This is a research prototype of MLIR dialects for representing numpy programs, and a set of reference tracing/compiler tools. The primary purpose at this point is to establish a solid modeling of restricted Python programs and Numpy based computations in MLIR. While this project will provide some reference implementations to prove the design, the intention is to align this with the broader set of tools that exist at this level of abstraction.

Design Notes

As I work through things, I've been jotting down some design notes:

Quick start

LLVM_VERSION=10
export CC=clang-$LLVM_VERSION
export CXX=clang++-$LLVM_VERSION
export LDFLAGS=-fuse-ld=$(which ld.lld-$LLVM_VERSION)
export LLVM_SRC_DIR=/path/to/llvm-project

# Check out last known good commit.
(cd $LLVM_SRC_DIR && git checkout 26777ad7a0916ad7853aa9229bb8ec0346c68a61)

./tools/install_mlir.sh
./tools/cmake_configure.sh

cd build
ninja
ninja check-npcomp-opt
# Note: currently, python tests run separately
./python/run_tests.py

Things to look at:

  • python/npcomp/tracing/mlir_trace_test.py : Simple test case of tracing a function to an MLIR module.

Installing pybind11

The native extension relies on pybind11. In a perfect world, this could just be installed with your system package manager. However, at least on some tested versions of Ubuntu, the system package installed with broken cmake files.

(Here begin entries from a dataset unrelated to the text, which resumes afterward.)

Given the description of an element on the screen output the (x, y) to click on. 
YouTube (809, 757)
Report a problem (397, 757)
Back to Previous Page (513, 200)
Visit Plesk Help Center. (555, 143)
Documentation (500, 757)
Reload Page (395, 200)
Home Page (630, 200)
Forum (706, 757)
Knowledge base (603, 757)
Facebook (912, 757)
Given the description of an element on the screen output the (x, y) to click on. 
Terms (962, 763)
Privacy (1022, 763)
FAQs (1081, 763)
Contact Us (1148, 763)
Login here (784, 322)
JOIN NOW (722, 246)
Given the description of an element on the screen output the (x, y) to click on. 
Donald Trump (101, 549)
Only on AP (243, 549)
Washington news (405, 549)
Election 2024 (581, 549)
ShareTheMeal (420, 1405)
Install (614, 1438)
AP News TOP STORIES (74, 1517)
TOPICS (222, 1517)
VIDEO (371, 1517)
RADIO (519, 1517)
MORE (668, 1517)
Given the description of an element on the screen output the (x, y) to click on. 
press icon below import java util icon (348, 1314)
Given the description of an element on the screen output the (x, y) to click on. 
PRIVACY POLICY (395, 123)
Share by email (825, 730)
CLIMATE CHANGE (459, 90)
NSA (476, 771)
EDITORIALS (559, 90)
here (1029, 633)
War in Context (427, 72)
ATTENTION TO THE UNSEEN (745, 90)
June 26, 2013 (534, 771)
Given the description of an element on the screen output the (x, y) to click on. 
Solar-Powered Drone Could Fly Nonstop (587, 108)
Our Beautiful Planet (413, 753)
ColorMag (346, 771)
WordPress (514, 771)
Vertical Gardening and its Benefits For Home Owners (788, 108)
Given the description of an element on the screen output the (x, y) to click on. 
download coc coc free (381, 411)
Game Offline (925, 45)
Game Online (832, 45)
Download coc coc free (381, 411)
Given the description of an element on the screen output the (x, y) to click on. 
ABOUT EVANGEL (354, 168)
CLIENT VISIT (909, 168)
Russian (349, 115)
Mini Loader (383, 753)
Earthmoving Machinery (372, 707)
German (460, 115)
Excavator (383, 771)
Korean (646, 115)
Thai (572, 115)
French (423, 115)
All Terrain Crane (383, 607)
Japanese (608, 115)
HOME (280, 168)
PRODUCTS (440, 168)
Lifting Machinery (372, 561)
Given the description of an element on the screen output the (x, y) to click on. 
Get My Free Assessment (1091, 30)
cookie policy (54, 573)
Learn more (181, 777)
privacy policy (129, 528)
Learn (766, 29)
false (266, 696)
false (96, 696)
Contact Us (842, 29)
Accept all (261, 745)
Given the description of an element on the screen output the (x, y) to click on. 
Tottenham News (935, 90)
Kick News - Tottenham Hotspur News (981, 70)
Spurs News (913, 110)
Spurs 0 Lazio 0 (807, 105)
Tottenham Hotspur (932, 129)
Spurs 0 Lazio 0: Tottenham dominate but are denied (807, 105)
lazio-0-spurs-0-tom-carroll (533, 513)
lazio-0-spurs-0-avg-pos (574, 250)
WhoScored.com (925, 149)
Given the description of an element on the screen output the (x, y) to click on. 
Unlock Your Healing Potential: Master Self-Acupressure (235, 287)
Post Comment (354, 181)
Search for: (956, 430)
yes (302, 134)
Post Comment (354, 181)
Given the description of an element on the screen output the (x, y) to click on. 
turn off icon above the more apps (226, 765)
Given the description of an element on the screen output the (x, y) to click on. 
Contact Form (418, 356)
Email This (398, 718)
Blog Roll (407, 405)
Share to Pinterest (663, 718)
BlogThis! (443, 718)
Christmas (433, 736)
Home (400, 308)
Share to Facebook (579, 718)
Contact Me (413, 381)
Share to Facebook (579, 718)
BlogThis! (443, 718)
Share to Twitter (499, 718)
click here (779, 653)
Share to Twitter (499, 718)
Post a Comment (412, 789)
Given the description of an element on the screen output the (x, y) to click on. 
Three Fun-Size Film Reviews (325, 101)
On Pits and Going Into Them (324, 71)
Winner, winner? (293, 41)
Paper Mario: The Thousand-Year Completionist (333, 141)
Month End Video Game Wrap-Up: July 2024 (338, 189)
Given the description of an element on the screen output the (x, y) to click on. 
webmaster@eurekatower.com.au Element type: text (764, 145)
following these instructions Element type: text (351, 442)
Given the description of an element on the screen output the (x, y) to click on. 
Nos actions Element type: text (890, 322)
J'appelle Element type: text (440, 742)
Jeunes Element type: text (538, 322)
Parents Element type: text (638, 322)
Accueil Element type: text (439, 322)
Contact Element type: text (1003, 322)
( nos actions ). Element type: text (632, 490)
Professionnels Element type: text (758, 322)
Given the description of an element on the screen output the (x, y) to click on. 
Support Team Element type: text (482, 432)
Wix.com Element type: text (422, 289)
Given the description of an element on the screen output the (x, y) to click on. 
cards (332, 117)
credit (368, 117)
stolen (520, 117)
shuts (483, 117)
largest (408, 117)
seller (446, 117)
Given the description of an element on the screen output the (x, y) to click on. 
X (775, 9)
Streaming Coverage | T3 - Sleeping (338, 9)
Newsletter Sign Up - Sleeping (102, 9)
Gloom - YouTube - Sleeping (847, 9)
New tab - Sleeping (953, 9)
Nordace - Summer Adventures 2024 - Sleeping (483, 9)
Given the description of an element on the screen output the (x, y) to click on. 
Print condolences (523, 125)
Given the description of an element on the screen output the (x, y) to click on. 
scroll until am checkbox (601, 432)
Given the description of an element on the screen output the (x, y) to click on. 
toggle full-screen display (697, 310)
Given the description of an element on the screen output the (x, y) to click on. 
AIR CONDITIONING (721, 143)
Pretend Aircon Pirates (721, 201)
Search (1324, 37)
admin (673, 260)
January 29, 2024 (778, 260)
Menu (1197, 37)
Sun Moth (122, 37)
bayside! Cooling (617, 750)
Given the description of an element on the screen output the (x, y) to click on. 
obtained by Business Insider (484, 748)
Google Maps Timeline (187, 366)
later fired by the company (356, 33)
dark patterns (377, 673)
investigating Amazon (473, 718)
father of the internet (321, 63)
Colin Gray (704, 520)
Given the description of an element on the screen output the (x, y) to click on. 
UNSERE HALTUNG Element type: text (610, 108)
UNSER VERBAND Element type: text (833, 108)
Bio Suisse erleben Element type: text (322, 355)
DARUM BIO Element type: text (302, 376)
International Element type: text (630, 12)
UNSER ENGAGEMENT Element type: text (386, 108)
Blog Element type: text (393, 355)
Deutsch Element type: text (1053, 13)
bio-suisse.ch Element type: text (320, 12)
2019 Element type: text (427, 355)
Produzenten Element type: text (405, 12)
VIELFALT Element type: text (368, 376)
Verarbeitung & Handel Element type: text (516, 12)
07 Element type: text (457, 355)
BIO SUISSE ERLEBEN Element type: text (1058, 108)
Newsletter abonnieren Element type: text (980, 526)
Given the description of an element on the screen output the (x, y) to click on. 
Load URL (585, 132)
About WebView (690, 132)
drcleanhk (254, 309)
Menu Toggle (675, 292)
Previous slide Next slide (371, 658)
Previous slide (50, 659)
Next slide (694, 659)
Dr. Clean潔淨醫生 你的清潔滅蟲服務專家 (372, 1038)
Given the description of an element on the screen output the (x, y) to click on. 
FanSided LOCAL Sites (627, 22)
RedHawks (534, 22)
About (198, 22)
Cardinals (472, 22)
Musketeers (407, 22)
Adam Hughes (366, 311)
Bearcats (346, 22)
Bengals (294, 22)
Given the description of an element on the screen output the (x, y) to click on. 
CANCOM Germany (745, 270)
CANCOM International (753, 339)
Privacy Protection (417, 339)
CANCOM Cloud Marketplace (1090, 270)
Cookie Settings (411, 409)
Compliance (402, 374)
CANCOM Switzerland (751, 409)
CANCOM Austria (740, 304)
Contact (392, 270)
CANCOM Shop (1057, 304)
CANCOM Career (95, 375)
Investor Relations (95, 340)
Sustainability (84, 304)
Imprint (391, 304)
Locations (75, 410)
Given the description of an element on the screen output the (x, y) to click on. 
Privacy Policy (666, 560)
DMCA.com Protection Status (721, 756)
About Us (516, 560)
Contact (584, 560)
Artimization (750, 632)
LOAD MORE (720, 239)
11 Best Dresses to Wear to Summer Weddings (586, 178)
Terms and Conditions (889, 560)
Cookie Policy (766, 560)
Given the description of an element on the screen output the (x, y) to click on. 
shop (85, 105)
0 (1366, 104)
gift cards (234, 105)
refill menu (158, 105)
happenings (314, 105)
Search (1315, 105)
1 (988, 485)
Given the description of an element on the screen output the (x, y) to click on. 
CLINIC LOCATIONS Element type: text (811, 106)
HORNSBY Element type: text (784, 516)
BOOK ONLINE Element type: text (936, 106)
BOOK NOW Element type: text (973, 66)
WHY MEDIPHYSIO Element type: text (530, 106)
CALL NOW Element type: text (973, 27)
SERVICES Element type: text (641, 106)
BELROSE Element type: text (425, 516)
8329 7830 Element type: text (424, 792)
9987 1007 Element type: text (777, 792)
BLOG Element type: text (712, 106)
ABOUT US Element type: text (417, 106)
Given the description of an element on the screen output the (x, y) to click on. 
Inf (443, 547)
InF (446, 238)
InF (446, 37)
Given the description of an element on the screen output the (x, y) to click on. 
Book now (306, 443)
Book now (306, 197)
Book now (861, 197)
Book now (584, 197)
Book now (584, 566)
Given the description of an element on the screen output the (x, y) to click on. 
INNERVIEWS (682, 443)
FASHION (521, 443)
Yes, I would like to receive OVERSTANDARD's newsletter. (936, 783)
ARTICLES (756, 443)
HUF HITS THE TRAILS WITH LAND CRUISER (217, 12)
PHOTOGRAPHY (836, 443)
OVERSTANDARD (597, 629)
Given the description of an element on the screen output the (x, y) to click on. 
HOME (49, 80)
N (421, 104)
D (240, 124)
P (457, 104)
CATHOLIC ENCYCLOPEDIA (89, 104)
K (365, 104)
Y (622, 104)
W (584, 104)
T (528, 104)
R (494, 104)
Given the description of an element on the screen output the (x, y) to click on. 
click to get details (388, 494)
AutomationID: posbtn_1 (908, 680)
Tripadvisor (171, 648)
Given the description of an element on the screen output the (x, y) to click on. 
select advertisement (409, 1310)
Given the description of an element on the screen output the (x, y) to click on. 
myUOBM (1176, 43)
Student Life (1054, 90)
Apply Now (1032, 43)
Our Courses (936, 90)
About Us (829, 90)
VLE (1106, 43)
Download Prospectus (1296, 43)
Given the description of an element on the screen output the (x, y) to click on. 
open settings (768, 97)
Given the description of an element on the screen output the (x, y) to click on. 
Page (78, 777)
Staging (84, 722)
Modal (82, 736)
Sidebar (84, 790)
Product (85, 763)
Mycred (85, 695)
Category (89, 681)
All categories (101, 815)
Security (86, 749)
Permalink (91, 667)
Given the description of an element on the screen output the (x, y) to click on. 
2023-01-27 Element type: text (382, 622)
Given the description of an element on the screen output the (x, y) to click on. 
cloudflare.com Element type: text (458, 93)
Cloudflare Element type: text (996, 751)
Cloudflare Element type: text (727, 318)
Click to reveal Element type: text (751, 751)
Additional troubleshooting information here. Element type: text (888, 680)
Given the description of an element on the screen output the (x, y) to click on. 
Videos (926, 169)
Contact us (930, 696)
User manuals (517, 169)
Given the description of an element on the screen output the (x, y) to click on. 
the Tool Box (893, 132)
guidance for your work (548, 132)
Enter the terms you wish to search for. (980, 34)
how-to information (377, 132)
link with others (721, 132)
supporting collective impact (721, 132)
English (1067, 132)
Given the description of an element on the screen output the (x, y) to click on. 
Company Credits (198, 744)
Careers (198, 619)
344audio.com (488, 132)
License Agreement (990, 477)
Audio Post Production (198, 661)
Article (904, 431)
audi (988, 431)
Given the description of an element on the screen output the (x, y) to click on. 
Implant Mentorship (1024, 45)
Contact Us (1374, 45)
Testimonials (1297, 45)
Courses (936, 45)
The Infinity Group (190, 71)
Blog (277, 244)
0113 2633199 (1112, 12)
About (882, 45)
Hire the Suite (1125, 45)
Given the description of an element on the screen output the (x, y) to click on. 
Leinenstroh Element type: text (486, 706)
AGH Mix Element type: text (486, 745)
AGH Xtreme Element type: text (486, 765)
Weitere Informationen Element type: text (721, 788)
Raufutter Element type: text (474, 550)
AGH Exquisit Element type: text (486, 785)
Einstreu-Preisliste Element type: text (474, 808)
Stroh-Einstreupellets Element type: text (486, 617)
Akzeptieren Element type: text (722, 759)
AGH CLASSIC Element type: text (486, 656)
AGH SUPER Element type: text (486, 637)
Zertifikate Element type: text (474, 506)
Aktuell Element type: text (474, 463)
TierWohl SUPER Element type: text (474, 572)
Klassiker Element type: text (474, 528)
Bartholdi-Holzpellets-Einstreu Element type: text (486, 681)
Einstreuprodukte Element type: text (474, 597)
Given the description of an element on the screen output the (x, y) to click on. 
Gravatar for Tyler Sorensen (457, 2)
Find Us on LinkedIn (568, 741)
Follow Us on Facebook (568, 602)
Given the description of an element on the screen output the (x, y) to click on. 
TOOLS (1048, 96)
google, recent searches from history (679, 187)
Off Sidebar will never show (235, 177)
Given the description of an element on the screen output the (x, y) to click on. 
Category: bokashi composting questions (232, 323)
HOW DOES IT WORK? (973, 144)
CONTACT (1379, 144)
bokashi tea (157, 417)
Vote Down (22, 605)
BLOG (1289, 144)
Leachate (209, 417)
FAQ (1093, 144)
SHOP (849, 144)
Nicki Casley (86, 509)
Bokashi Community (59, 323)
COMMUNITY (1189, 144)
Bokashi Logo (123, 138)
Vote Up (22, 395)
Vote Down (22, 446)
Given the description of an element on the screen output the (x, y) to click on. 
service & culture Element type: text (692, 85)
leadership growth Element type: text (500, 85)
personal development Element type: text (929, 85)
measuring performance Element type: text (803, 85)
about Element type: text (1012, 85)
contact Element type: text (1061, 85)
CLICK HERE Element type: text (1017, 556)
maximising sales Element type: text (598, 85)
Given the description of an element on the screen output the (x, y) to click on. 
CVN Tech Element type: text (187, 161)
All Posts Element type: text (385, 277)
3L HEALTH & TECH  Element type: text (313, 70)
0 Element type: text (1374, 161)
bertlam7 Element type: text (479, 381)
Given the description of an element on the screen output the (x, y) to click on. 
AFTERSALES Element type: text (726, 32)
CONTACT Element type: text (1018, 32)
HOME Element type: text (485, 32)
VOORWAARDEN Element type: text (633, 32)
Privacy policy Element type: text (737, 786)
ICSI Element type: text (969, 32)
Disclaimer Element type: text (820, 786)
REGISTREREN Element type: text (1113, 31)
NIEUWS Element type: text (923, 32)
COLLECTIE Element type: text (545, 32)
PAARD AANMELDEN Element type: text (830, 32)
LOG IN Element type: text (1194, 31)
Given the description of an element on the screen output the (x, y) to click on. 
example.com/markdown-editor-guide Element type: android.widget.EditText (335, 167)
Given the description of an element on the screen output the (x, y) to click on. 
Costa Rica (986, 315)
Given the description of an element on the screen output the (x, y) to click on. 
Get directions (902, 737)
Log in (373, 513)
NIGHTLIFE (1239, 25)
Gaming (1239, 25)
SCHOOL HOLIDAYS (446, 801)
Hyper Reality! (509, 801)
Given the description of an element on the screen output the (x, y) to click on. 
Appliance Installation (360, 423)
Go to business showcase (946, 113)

If this happens, you must install pybind11 from source.

Building the python native library

# From the build directory
ninja NPCOMPNativePyExt
ninja check-npcomp
python3 ./python/run_tests.py

# Setup PYTHONPATH for interactive use.
export PYTHONPATH=$(pwd)/tools/npcomp/python

Notes:

  • Python sources are symlinked to the output directory at configure time. Adding sources will require a reconfigure. Editing should not.
  • It is a very common issue to have both python 2.7 (aka. "python") and python 3.x (aka. "python3") on a system at a time (and we can only hope that one day this ends). Since the native library at development time binds to a specific version, if you try to run with a different python, you will get an error about the "native" module not being found.